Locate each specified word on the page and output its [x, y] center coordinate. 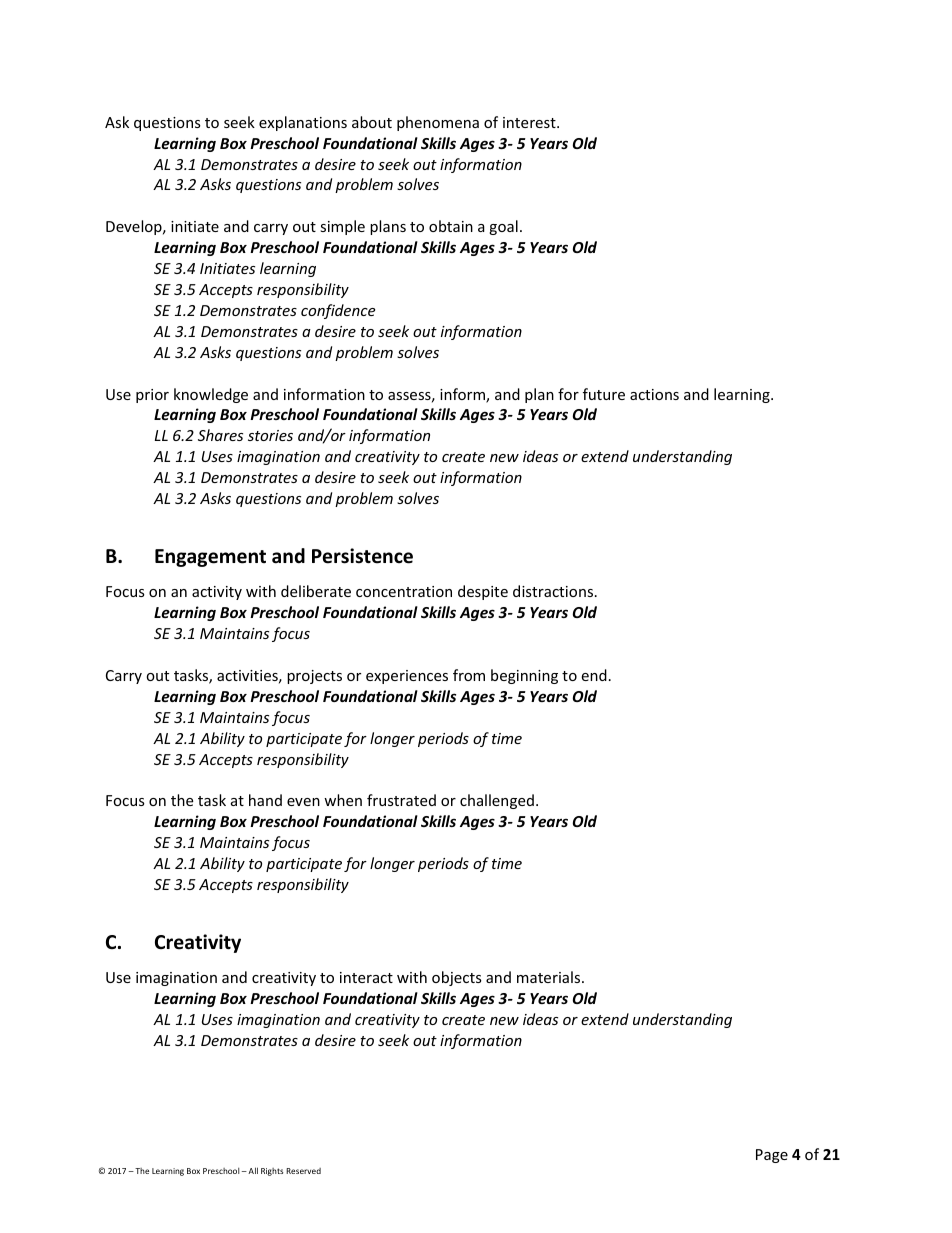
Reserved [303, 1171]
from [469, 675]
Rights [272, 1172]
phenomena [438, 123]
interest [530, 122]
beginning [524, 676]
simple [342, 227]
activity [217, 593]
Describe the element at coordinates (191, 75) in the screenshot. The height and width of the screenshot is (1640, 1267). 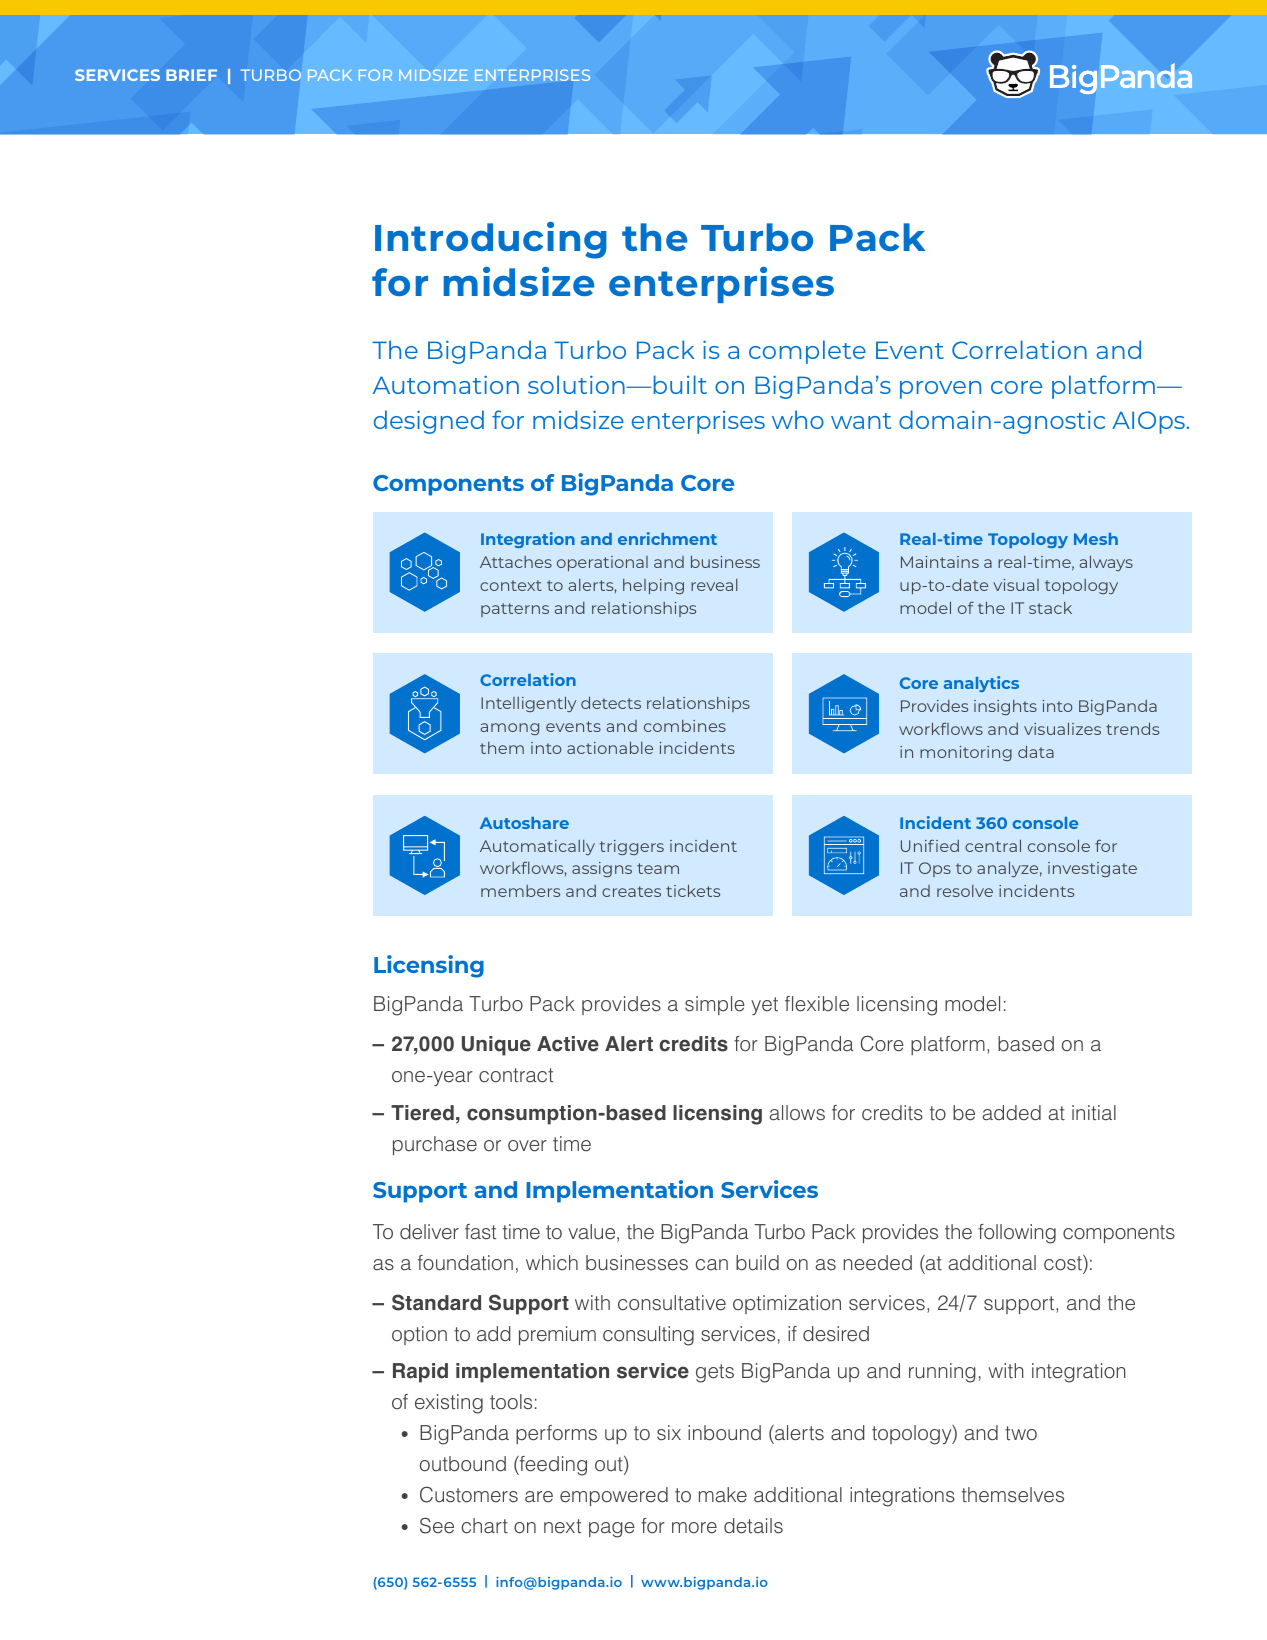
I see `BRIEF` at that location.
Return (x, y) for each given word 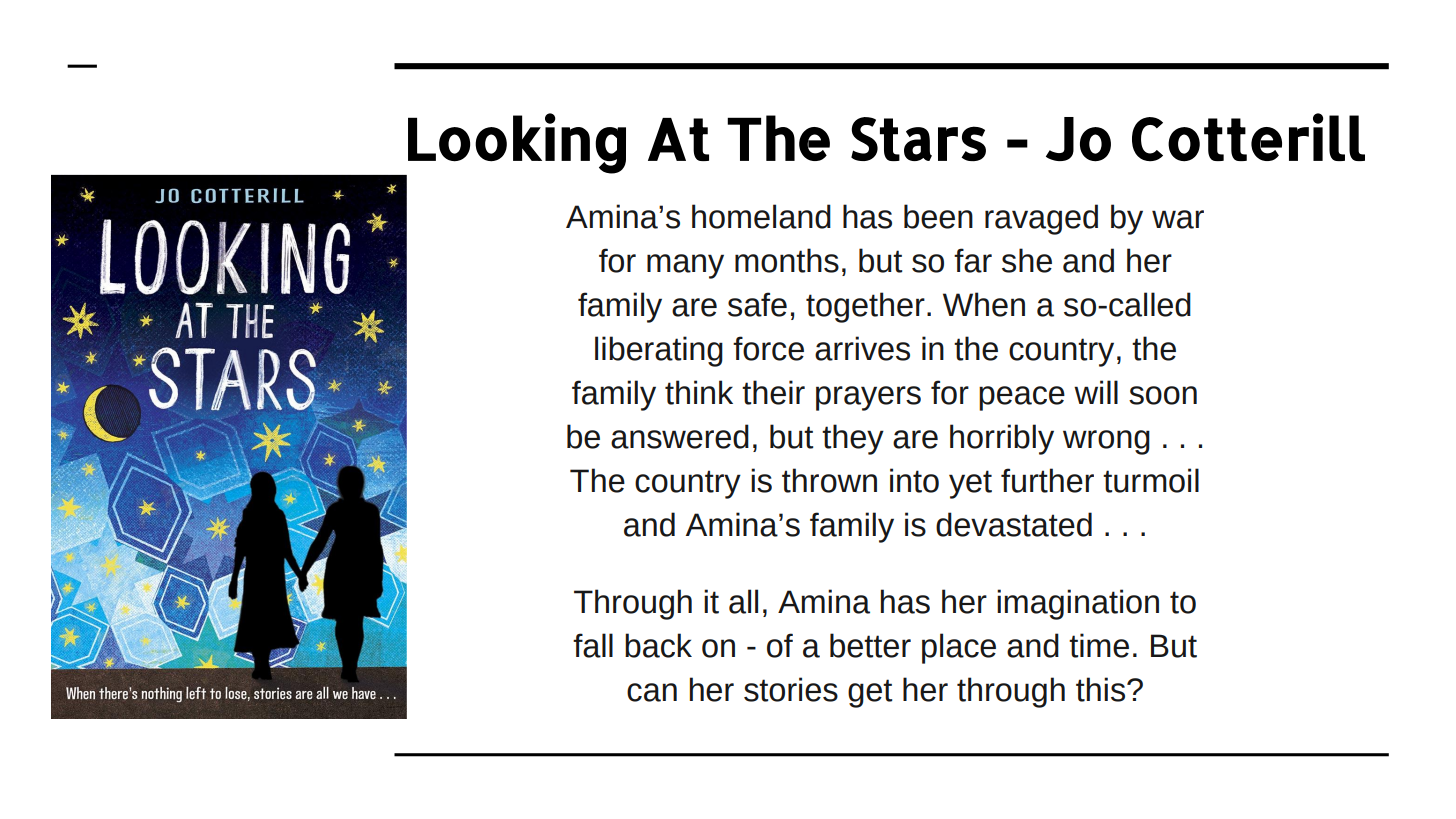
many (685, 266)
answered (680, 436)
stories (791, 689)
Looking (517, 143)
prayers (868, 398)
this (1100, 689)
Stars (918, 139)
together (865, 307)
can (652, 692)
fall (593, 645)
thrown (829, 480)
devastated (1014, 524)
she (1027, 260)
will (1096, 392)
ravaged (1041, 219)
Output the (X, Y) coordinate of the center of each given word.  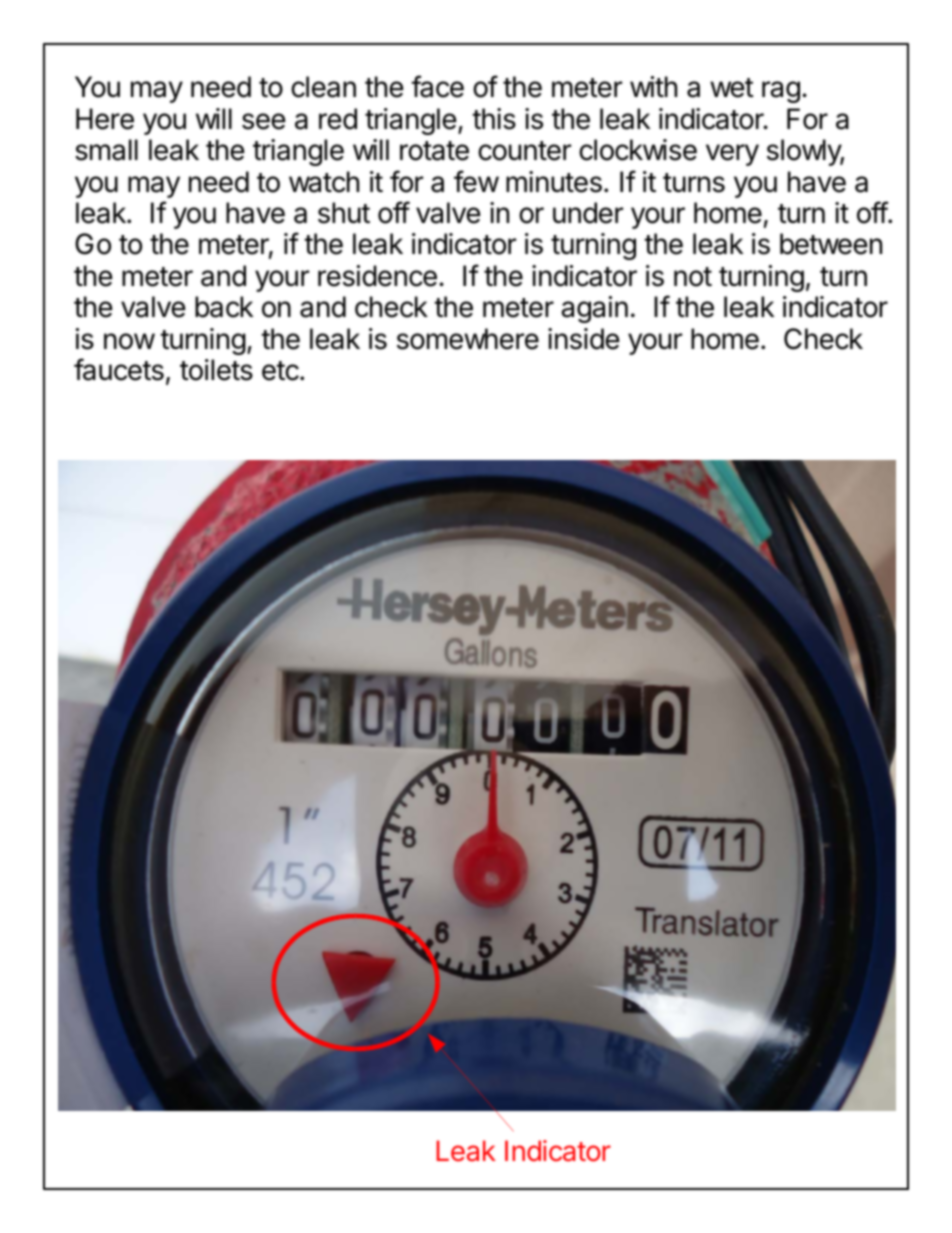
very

_ _ _ _

Present all of the data above as a numbered list with one line per item. Omit blank lines and leave out the pictures.

## ANSWER
1. Locate each specified word on the page and output its [x, y] center coordinate. 
2. Reserved [303, 1171]
3. from [469, 675]
4. Rights [272, 1172]
5. phenomena [438, 123]
6. interest [530, 122]
7. beginning [524, 676]
8. simple [342, 227]
9. activity [217, 593]
10. Describe the element at coordinates (191, 75) in the screenshot. The height and width of the screenshot is (1640, 1267). 
11. I see `BRIEF` at that location.
12. Return (x, y) for each given word 
13. many (685, 266)
14. answered (680, 436)
15. stories (791, 689)
16. Looking (517, 143)
17. prayers (868, 398)
18. this (1100, 689)
19. Stars (918, 139)
20. together (865, 307)
21. can (652, 692)
22. fall (593, 645)
23. thrown (829, 480)
24. devastated (1014, 524)
25. she (1027, 260)
26. will (1096, 392)
27. ravaged (1041, 219)
28. Output the (X, Y) coordinate of the center of each given word.  
29. very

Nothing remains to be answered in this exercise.